Mehrurlaub für ältere Arbeitnehmer, BAG 21.10.2014 — 9 AZR 956/12

Es ist zulässig, Arbeitnehmern ab einem Alter von 58 Jahren einige Tage Mehrurlaub zu gewähren. Ein Verstoß gegen das Verbot der Altersdiskriminierung jüngerer Arbeitnehmer liegt nicht vor.
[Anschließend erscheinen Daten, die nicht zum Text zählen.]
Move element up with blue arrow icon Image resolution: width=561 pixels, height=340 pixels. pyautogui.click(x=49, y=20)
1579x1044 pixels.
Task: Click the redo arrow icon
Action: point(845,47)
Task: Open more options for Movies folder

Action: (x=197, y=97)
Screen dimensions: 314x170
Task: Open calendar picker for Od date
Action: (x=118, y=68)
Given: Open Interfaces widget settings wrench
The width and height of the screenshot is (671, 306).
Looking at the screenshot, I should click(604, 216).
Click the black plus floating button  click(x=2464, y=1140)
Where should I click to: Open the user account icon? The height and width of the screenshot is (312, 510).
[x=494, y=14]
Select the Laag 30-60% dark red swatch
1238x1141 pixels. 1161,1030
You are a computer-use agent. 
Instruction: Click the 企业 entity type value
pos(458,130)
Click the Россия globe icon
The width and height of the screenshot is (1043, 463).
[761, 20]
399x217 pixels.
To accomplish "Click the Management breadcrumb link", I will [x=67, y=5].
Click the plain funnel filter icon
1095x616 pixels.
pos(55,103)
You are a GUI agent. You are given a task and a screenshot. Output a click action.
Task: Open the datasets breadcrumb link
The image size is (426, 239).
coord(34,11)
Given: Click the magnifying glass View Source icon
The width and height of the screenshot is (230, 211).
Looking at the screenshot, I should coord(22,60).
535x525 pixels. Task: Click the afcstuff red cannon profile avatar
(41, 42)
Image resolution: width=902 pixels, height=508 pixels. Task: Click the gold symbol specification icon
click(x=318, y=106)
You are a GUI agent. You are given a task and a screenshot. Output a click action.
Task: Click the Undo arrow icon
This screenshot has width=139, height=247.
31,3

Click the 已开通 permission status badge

Der beklagte Arbeitgeber, Betreiber einer Schuhfabrik, gewährt in seinem Betrieb Arbeitnehmern ab einem Alter von 58 Jahren zusätzlichen Urlaub von 2 Tagen. Eine 1960 geborene Produktionshelferin beanspruchte diesen Mehrurlaub von 2 Tagen mit dem Argument, diese Handhabung sei für jüngere Arbeitnehmer diskriminierend. Die Altersgrenze sei willkürlich gezogen. Sie klagte daher auf Feststellung, dass ihr statt 34 Tagen Jahresurlaub die besagten 36 Tage Jahresurlaub zustehen.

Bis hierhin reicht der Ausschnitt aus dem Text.